To do:
Edit the data below by changing every "GUI agent" to "desktop assistant", and keep everything else unchanged.

↓

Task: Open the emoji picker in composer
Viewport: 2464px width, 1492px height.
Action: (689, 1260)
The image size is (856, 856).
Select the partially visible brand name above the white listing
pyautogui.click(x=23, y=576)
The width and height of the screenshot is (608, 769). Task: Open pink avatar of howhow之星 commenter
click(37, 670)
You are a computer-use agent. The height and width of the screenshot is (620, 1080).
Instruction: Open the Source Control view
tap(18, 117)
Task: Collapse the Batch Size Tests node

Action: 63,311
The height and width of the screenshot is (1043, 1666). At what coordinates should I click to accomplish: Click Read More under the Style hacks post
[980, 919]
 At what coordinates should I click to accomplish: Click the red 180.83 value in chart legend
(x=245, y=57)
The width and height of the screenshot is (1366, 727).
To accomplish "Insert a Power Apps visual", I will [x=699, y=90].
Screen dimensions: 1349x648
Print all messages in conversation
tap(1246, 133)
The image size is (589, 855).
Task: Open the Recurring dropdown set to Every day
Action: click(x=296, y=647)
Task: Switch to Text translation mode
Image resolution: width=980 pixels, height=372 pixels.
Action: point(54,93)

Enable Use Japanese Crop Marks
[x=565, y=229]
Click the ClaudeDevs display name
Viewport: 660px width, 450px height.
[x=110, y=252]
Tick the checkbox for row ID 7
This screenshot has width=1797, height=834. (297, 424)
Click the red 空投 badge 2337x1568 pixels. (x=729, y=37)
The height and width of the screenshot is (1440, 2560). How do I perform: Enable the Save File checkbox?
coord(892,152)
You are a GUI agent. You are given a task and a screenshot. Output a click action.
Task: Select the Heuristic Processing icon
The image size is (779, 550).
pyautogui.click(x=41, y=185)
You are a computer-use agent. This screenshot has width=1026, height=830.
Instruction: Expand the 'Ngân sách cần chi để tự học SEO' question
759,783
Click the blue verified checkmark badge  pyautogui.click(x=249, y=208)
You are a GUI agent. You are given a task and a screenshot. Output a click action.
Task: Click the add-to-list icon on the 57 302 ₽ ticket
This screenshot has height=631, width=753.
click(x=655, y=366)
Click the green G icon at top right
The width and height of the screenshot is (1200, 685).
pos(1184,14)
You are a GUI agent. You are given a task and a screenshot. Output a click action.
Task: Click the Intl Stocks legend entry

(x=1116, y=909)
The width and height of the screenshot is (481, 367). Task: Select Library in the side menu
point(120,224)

↑

The response:
Task: Open the emoji picker in composer
Viewport: 2464px width, 1492px height.
Action: (689, 1260)
The image size is (856, 856).
Select the partially visible brand name above the white listing
pyautogui.click(x=23, y=576)
The width and height of the screenshot is (608, 769). Task: Open pink avatar of howhow之星 commenter
click(37, 670)
You are a computer-use agent. The height and width of the screenshot is (620, 1080).
Instruction: Open the Source Control view
tap(18, 117)
Task: Collapse the Batch Size Tests node

Action: 63,311
The height and width of the screenshot is (1043, 1666). At what coordinates should I click to accomplish: Click Read More under the Style hacks post
[980, 919]
 At what coordinates should I click to accomplish: Click the red 180.83 value in chart legend
(x=245, y=57)
The width and height of the screenshot is (1366, 727).
To accomplish "Insert a Power Apps visual", I will [x=699, y=90].
Screen dimensions: 1349x648
Print all messages in conversation
tap(1246, 133)
The image size is (589, 855).
Task: Open the Recurring dropdown set to Every day
Action: click(x=296, y=647)
Task: Switch to Text translation mode
Image resolution: width=980 pixels, height=372 pixels.
Action: point(54,93)

Enable Use Japanese Crop Marks
[x=565, y=229]
Click the ClaudeDevs display name
Viewport: 660px width, 450px height.
[x=110, y=252]
Tick the checkbox for row ID 7
This screenshot has width=1797, height=834. (297, 424)
Click the red 空投 badge 2337x1568 pixels. (x=729, y=37)
The height and width of the screenshot is (1440, 2560). How do I perform: Enable the Save File checkbox?
coord(892,152)
You are a desktop assistant. You are given a task and a screenshot. Output a click action.
Task: Select the Heuristic Processing icon
The image size is (779, 550).
pyautogui.click(x=41, y=185)
You are a computer-use agent. This screenshot has width=1026, height=830.
Instruction: Expand the 'Ngân sách cần chi để tự học SEO' question
759,783
Click the blue verified checkmark badge  pyautogui.click(x=249, y=208)
You are a desktop assistant. You are given a task and a screenshot. Output a click action.
Task: Click the add-to-list icon on the 57 302 ₽ ticket
This screenshot has height=631, width=753.
click(x=655, y=366)
Click the green G icon at top right
The width and height of the screenshot is (1200, 685).
pos(1184,14)
You are a desktop assistant. You are given a task and a screenshot. Output a click action.
Task: Click the Intl Stocks legend entry

(x=1116, y=909)
The width and height of the screenshot is (481, 367). Task: Select Library in the side menu
point(120,224)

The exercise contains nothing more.